Introduction

In a processing framework world where Apache Spark catches most of the light, let’s dive in the background and checkout one of it’s opponents, Apache Flink.

Duration: 6h
Format: Talk

Presentation

As a data engineer in a Big Data world, you have to know your technologies and which is the best to your use case. Flink’s processing engine designed for data streams is on many aspects the best in its field but it’s also usually overlooked by customers because of Spark’s presence on the market.

Apache Flink excels at processing unbounded and bounded data sets and provides out of the box APIs to develop stateful stream applications, from log monitoring to a website’s backend or machine learning and content recommendation.
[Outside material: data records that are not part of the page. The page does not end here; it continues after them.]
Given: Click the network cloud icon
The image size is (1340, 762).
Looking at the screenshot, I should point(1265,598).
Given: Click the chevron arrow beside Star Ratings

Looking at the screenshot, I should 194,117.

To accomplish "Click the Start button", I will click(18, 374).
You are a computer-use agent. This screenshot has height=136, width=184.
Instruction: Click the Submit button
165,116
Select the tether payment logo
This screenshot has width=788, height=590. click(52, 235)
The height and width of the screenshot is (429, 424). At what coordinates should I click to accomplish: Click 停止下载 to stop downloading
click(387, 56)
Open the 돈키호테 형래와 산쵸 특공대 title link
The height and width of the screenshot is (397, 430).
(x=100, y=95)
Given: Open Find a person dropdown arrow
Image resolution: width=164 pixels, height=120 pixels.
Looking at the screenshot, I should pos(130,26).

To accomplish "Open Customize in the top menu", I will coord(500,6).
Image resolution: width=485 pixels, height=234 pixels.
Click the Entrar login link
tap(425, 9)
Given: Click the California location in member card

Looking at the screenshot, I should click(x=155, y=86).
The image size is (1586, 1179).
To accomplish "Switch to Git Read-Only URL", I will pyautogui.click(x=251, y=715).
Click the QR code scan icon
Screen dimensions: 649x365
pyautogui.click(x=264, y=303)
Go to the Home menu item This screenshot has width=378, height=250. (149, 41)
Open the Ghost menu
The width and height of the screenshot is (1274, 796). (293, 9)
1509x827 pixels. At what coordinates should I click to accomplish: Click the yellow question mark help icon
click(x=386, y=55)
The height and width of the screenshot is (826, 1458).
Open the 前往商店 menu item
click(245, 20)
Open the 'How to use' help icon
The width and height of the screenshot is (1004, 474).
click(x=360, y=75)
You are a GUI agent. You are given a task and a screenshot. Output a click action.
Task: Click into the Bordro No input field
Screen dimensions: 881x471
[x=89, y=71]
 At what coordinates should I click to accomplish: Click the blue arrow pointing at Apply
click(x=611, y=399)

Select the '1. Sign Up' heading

We’ll have you come out of this talk with an understanding of Flink’s internals (and the differences with Spark) and how to set it up and use it quickly.

Author

Cesar is a Big Data & Hadoop solution architect and data engineer with 3 years of experience on distributed systems. He designed and built data ingestion worflows and real time services as much as accompanied his clients to identify their needs. He is polyvalent on Big Data platforms from clusters planning, conception and deployment to prototyping, industrializing and maintaining applications in collaborations with users, analysts, data scientists, engineers and operations teams.

Recently he’s been working at Renault Digital to build a data streaming platform on Spark, and keeps himself in the loop on Flink in the hope of getting a client to work with it.